Right now WestJet flies into these cities in the US:

  • Fort Lauderdale, FL – Toronto.  Seasonal city – Montreal
  • Fort Myers, FL – Toronto
  • Honolulu, HI – Vancouver
  • Kona, HI – Vancouver (seasonal only)
  • Las Vegas, NV – Toronto, Vancouver, Edmonton, Calgary, Winnipeg.  Seasonal cities – Victoria, Kelowna, Saskatoon, Regina
  • Los Angeles, CA – Toronto, Calgary.  Seasonal city – Edmonton
  • Maui, HI – Vancouver
  • Newark, NJ (NYC) – Calgary (seasonal only)
  • Orlando – Toronto.  Seasonal cities – Montreal, Calgary, Ottawa, Halifax, London, Hamilton
  • Palm Springs, CA – all seasonal cities – Vancouver, Edmonton, Calgary
  • Phoenix, AZ – all seasonal cities – Calgary, Edmonton, Winnipeg
  • Tampa, FL – Toronto.  Seasonal city – Ottawa

So right now all the flights but the seasonal flight from Calgary to Newark are to Sunbelt states or Hawaii.  Las Vegas has the most routes to Canadian cities, but while Las Vegas is a big hub for Southwest, its real draw is as a destination, not a layover, same for Orlando which is another big Southwest hub.

What I expect to happen is that either WestJet and/or Southwest will open some Canada to northern US city routes that are huge hubs for Southwest.  I bet a Toronto to Chicago Midway and Toronto to Baltimore will show up first.  I would also expect to see a Vancouver to Chicago Midway route too.  I suspect that WestJet would actually fly the routes since they already fly to the US.

On the Caribbean front, if a partnership with Spirit Airlines happens, then Fort Lauderdale becomes a more prominent city as that is their entry hub (kind of like San Juan, PR for American Airlines).  If it is Air Tran, well from what I can see they don’t go to more than two cities in the Caribbean, San Juan, PR and Cancun, MX, so that doesn’t make sense for an entry into the Caribbean market.

On the Mexico front, there are bigger issues as I don’t see Southwest or Volaris Airlines crossing the border right now.  I bet that Houston will be an entry city into Mexico as it is a strong hub for Southwest.  I also wonder if some the Volaris flights to Tijuana, a huge hub, will shift to San Diego, Los Angeles, or Las Vegas.

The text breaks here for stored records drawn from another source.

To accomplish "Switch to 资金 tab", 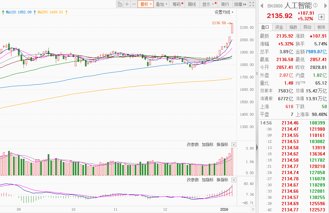I will 279,27.
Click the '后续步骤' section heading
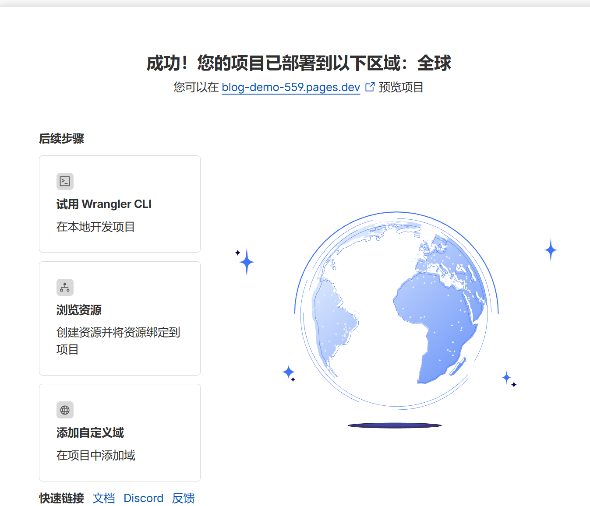Image resolution: width=590 pixels, height=506 pixels. pyautogui.click(x=61, y=138)
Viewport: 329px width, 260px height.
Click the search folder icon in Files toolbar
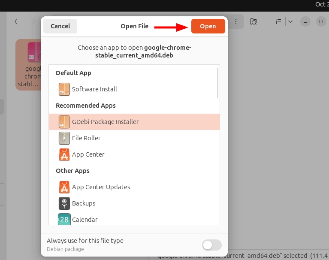[254, 21]
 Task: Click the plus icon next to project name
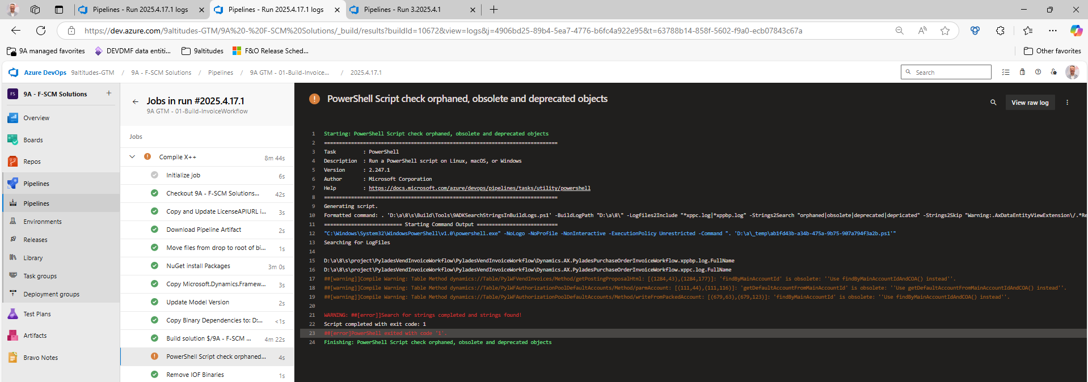(109, 94)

On the Hawaii front, they mention Alaska Airlines and Hawaiian Airlines.  Alaska gives you Alaska, a lot of the west coast of the US, and west coast of Mexico.  Unfortunately for their route map, Anchorage and Seattle appear to be the only cities that fly to the islands.  While Hawaii doesn’t give you much more than Hawaii and some Pacific locations, it does give you more west coast of the US access with Seattle, Portland, Sacramento, Oakland, San Francisco, San Jose, Los Angeles, San Diego, Phoenix, and Las Vegas all flying to Honolulu.  Using routes on WestJet through Vancouver is quite a hassle as I think you would have to pass through customs to enter Canada, and depart Canada.  Not the best use of my time unless I get dirt cheap airfare.

With my hometown legacy airline, Northwest, now part of Delta, and Southwest finally entering the Minneapolis/St Paul market, things sure are getting interesting out there.